Tempe mempunyai nilai gizi yang tinggi. Tempe dapat diperhitungkan sebagai sumber makanan yang baik gizinya karena memiliki kandungan protein, karbohidrat, asam lemak esensial, vitamin, dan mineral. Gizi utama yang hendak diambil dari tempe adalah proteinnya karena besarnya kandungan asam amino. Kadar protein dalam tempe 18,3 gram per 100 gram. Tempe juga mengandung beberapa asam amino yang dibutuhkan tubuh manusia.



Secara  umum komposisi zat gizi kedelai kuning kering dan tempe dapat dilihat pada tabel berikut:
Sumber : Santoso, 1993

Daging Ayam
Daging ayam merupakan salah satu bahan makanan utama mayoritas masyarakat Indonesia. Hal ini disebabkan oleh karena harga daging ayam dapat dijangkau oleh masyarakat luas. Daging ayam mengandung protein yang tinggi serta berlemak rendah. Murtidjo (2003) memaparkan bahwa daging ayam juga memiliki tekstur yang lebih halus dan lebih lunak jika dibandingkan dengan daging sapi dan ternak lain sehingga lebih mudah dicerna.Namun, sebelum mendapatkan mutu daging ayam yang baik dan layak untuk dimakan oleh masyarakat, perlu diperhatikan faktor-faktor yang mempengaruhi mutu daging ayam tersebut. Beberapa faktor yang berpengaruh dalam budidaya ayam pedaging komersil diantaranya pengelolaan pemeliharaan, pemberian pakan, pencegahan dan penanggulangan terhadap penyakit, pengangkutan, pemotongan, dan faktor-faktor lain. Nilai gizi serta komposisi asam amino pada daging ayam dapat dilihat pada tabel berikut:
Sumber : Direktorat Gizi Departemen Kesehatan Republik Indonesia (1972).
Ikan
Ikan merupakan salah satu bahan makanan yang mengandung berbagai macam zat, selain harga yang umumnya lebih murah, absorpsi protein ikan lebih tinggi dibandingkan dengan produk hewani lain seperti daging sapi dan ayam, karena daging ikan mempunyai serat-serat protein lebih pendek dari pada serat-serat protein daging sapi atau ayam.
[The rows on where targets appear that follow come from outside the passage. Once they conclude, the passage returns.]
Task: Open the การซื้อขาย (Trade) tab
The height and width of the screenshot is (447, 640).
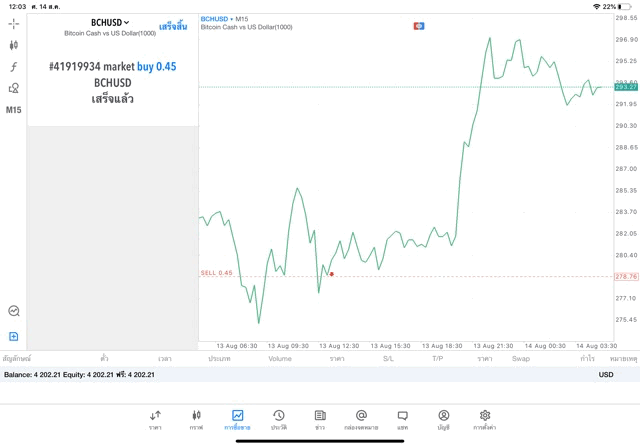Action: 237,418
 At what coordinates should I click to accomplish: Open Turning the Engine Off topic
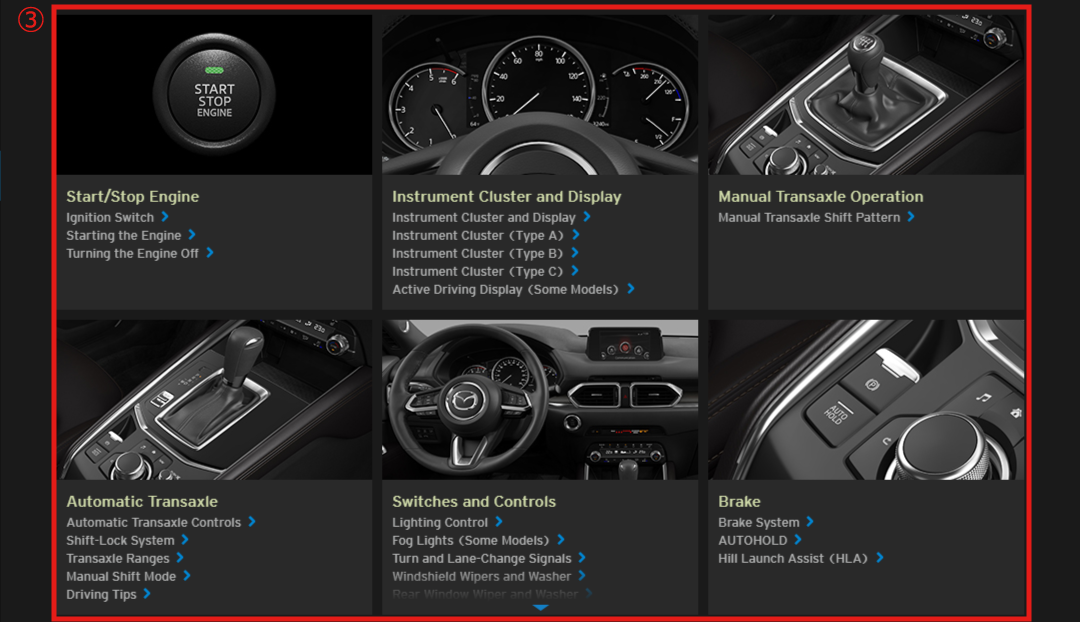[x=132, y=254]
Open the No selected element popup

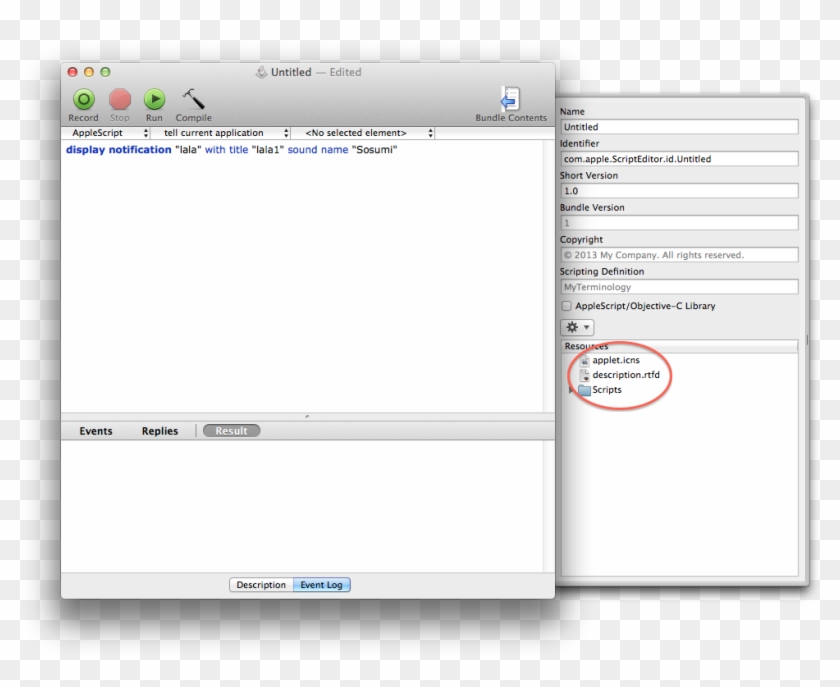click(365, 133)
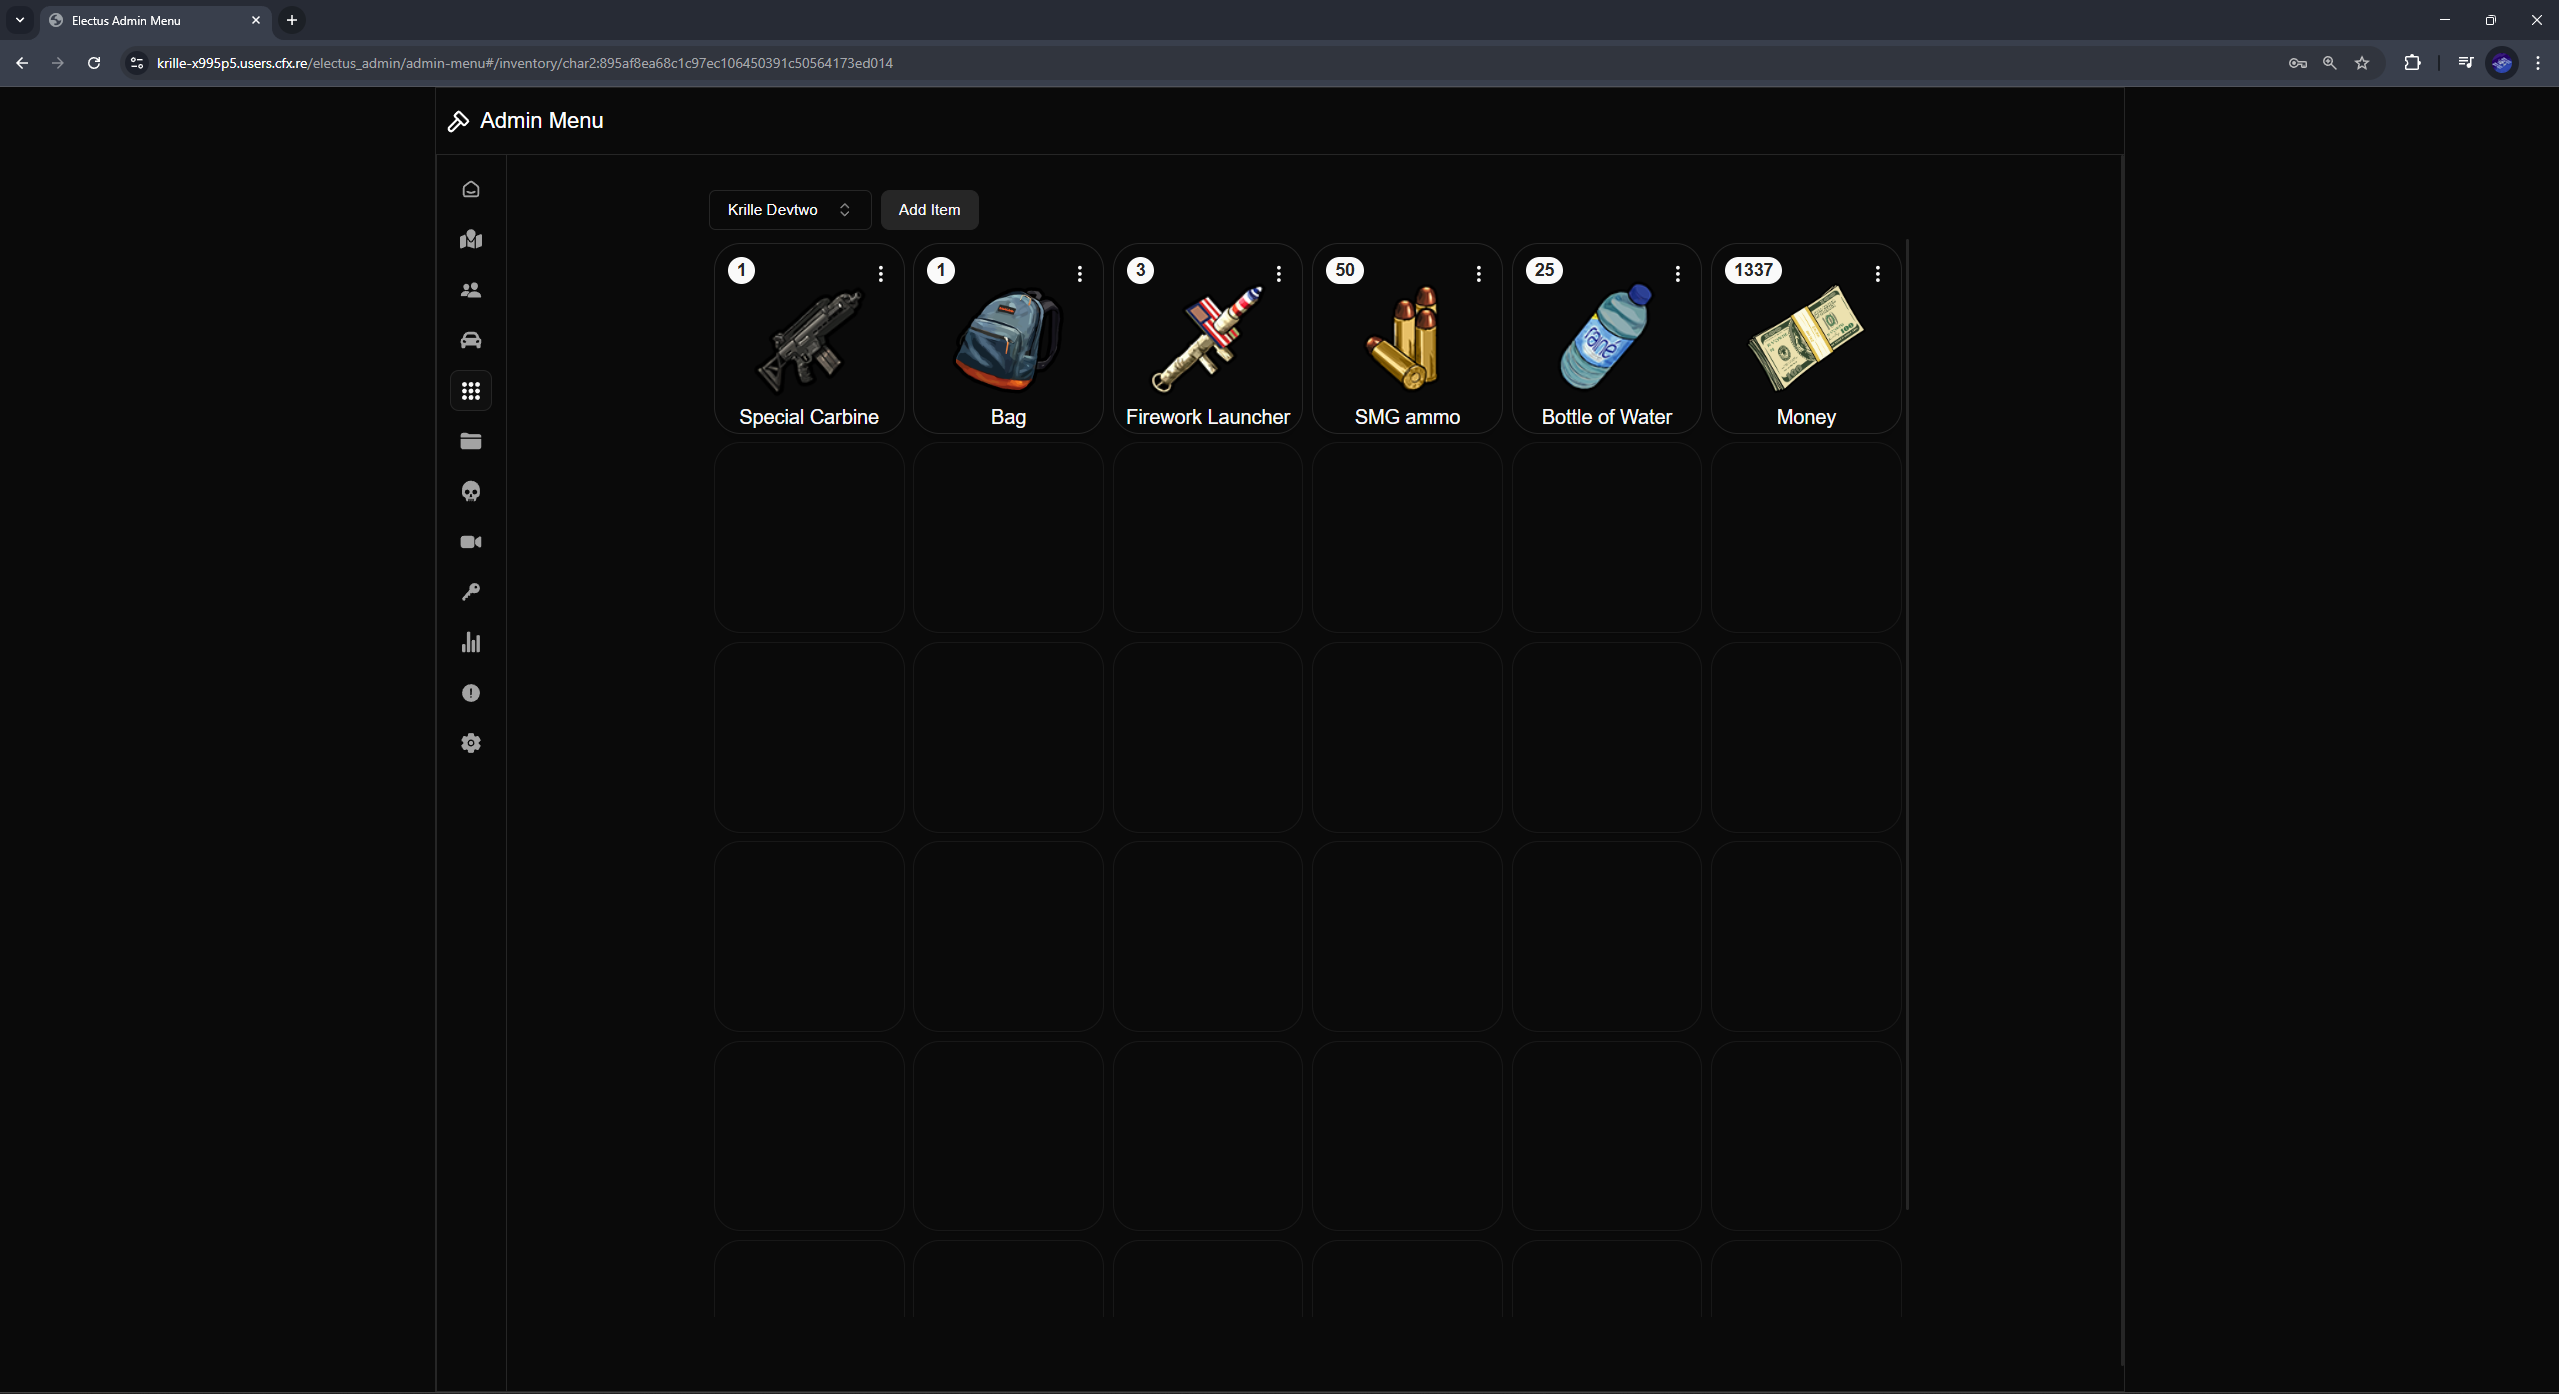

Jenisnya pun sangat beragam dan mempunyai beberapa kelebihan, diantaranya adalah mengandung omega 3 dan omega 6, dan kelengkapan komposisi asam amino.
Ikan merupakan bahan pangan yang sangat baik mutu gizinya, karena mengandung kurang lebih 18 gram protein untuk setiap 100 gram ikan segar. Sedangkan ikan yang telah dikeringkan dapat mencapai kadar protein 40 gram dalam 100 gram ikan kering. Didukung dengan Astawan (2004), dibandingkan dengan bahan makanan lainnya, ikan mengandung asam amino essensial yang lengkap dan sangat diperlukan oleh tubuh manusia, oleh karena itu mutu protein ikan sebanding dengan mutu protein daging.
Ikan adalah bahan pangan yang mengandung protein tinggi, yang sangat dibutuhkan oleh manusia karena selain mudah dicerna, juga mengandung asam amino dengan pola yang hampir sama dengan asam amino yang terdapat dalam tubuh manusia (Suhartini dan Hidayat, 2005).
Berdasarkan hasil penelitian, daging ikan memiliki komposisi kimia, yaitu :
Sumber : (Suhartini dan Hidayat, 2005).

Metode Lowry
Metode Lowry merupakan pengembangan dari metode Biuret. Dalam metode ini terlibat 2 reaksi. Awalnya, kompleks Cu(II)-protein akan terbentuk sebagaimana metode biuret, yang dalam suasana alkalis Cu(II) akan tereduksi menjadi Cu(I). Ion Cu+ kemudian akan mereduksi reagen Folin-Ciocalteu, kompleks phosphomolibdat-phosphotungstat, menghasilkan heteropoly-molybdenum blue akibat reaksi oksidasi gugus aromatik (rantai samping asam amino) terkatalis Cu, yang memberikan warna biru intensif yang dapat dideteksi secara kolorimetri. Kekuatan warna biru terutama bergantung pada kandungan residu tryptophan dan tyrosine-nya. Keuntungan metode Lowry adalah lebih sensitif (100 kali) daripada metode Biuret sehingga memerlukan sampel protein yang lebih sedikit. Batas deteksinya berkisar pada konsentrasi 0.01 mg/mL. Namun metode Lowry lebih banyak interferensinya akibat kesensitifannya (Lowry, dkk, 1951).
Beberapa zat yang bisa mengganggu penetapan kadar protein dengan metode Lowry ini, diantaranya buffer, asam nuklet, gula atau karbohidrat, deterjen, gliserol, Tricine, EDTA, Tris, senyawa-senyawa kalium, sulfhidril, disulfida, fenolat, asam urat, guanin, xanthine, magnesium, dan kalsium. Interferensi agen-agen ini dapat diminimalkan dengan menghilangkan interferensi tersebut. Oleh karena itu dianjurkan untuk menggunakan blanko untuk mengkoreksi absorbansi. Interferensi yang disebabkan oleh deterjen, sukrosa dan EDTA dapat dieliminasi dengan penambahan SDS atau melakukan preparasi sampel dengan pengendapan protein (Lowry dkk 1951).
Metode Lowry-Folin hanya dapat mengukur molekul peptida pendek dan tidak dapat mengukur molekul peptida panjang. Prinsip kerja metode Lowry adalah reduksi Cu2+ (reagen Lowry B) menjadi Cu+ oleh tirosin, triptofan, dan sistein yang terdapat dalam protein. Ion Cu+ bersama dengan fosfotungstat dan fosfomolibdat (reagen Lowry E) membentuk warna biru, sehingga dapat menyerap cahaya (Lowry dkk 1951).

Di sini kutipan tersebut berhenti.